Sustainable Banking – History and Current Developments
Olaf Weber
2013

EMES-SOCENT Conference Selected Papers, ECSP-LG13-39

In this paper we will give an overview about the history of ethical, socially responsible and sustainable banking (see Figure 1). Thus it will not provide a general historical overview about banking and finance but concentrate on sustainable, socially responsible or ethical banking. Let us explain why we present some specific events in this paper. The overview starts with the foundation of the first banks in Italy in the 16th century. These banks were founded to guarantee financial flows between those that could provide capital and those that needed capital to start or to conduct a business. They were a type of community banks or credit unions and therefore a model for modern sustainable or ethical banks, financial cooperatives and credit unions.

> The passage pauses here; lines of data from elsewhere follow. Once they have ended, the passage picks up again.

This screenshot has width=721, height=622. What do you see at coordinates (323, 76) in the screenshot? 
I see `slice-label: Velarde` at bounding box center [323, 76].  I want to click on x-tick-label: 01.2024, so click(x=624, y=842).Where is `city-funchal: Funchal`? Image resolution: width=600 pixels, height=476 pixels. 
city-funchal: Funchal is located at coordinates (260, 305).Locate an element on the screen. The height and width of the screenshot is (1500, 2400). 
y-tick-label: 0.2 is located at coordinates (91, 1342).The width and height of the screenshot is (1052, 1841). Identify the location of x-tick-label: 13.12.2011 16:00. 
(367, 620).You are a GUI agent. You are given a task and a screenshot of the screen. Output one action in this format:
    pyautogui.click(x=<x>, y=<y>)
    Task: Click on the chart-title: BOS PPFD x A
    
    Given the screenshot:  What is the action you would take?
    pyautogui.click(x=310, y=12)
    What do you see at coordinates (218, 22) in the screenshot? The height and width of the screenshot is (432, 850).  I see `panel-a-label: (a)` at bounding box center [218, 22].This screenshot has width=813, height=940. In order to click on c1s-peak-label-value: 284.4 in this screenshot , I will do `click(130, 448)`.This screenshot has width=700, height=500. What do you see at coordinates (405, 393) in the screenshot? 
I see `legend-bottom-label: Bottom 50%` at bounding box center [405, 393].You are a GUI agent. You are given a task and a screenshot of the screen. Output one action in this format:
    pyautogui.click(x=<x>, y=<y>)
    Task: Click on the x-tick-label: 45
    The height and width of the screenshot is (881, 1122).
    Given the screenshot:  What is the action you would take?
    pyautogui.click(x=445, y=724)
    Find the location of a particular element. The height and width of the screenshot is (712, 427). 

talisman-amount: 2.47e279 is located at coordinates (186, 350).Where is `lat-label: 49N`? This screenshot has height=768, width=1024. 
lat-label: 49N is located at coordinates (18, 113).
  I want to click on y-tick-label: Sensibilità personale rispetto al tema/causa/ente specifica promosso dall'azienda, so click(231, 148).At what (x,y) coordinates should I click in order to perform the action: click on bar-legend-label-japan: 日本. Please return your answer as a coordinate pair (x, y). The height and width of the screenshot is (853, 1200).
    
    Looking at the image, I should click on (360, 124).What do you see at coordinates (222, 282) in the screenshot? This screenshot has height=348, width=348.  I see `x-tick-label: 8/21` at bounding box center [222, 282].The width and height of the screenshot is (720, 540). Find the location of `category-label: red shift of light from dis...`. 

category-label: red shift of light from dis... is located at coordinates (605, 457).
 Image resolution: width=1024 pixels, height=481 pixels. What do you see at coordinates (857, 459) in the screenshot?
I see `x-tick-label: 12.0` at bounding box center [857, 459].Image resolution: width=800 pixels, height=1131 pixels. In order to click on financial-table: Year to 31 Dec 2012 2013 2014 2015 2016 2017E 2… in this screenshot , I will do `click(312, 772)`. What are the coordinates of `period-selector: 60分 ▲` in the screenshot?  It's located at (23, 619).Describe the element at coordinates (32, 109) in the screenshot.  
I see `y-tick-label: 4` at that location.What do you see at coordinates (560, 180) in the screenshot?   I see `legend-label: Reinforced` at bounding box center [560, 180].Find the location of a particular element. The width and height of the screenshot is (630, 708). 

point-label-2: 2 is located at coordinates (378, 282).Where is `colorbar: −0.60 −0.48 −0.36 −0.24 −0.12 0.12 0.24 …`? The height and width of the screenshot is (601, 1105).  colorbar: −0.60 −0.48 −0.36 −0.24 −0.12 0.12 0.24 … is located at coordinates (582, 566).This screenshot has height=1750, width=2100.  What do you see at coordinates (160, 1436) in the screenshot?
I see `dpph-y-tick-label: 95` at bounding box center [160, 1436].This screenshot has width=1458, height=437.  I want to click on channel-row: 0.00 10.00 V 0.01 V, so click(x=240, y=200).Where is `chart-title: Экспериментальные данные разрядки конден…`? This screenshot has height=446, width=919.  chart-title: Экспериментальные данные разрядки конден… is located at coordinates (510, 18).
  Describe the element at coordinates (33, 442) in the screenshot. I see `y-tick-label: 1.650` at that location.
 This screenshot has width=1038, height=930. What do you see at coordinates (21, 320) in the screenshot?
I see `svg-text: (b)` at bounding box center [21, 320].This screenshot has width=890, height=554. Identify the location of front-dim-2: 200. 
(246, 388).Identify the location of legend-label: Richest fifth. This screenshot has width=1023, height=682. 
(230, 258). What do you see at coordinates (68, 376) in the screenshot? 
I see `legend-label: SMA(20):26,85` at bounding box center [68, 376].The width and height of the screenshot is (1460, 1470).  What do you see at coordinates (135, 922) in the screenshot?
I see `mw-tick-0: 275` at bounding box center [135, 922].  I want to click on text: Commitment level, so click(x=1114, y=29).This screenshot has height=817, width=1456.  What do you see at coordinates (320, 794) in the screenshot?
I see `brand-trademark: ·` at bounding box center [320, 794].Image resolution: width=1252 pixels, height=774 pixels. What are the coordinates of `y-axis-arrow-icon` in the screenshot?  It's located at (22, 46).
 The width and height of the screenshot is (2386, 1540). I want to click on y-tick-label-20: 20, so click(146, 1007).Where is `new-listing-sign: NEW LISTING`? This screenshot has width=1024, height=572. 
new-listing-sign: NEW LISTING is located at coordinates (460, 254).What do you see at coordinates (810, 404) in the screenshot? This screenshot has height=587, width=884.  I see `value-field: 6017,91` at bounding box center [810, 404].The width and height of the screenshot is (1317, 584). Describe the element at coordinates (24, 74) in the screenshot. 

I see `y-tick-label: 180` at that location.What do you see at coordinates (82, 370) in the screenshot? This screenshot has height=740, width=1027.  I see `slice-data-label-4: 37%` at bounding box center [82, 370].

We will have a look on the credit unions that were founded in the 19th century including financial cooperatives. Again they played and still play the role of a financial intermediary in the community and provide especially small and medium sized enterprises that are the backbone of nearly every economy with capital. Therefore they laid the foundation for modern commercial lending. Another reason to highlight credit unions and financial cooperatives is that they base on criteria that were used as sustainability criteria later. These are amongst others strong community relations, democratic decision making or supporting local economies.

Following the political disturbances in the 1960s and first discussions about environmental and social responsibilities of business the first ethical banks were founded in the 1970s. They wanted to re-integrate ethics into the financial business and to avoid business practices such as financing dictatorial regimes like the South-African Apartheid regime. They used some of the principles of the credit unions and co-operatives but added an ethical perspective to their business. With increasing energy prices on the one hand and new environmental regulations on the other hand, banks started to manage their energy and water use and their emissions as well. Because of higher energy and waste management prices it was worthwhile for a service sector as well to be eco-efficient in order to reduce costs. At about the same time new environmental regulations influenced the responsibility of business for its environmental impact. This implicated risks for the financial sector as a commercial lender and investor as well.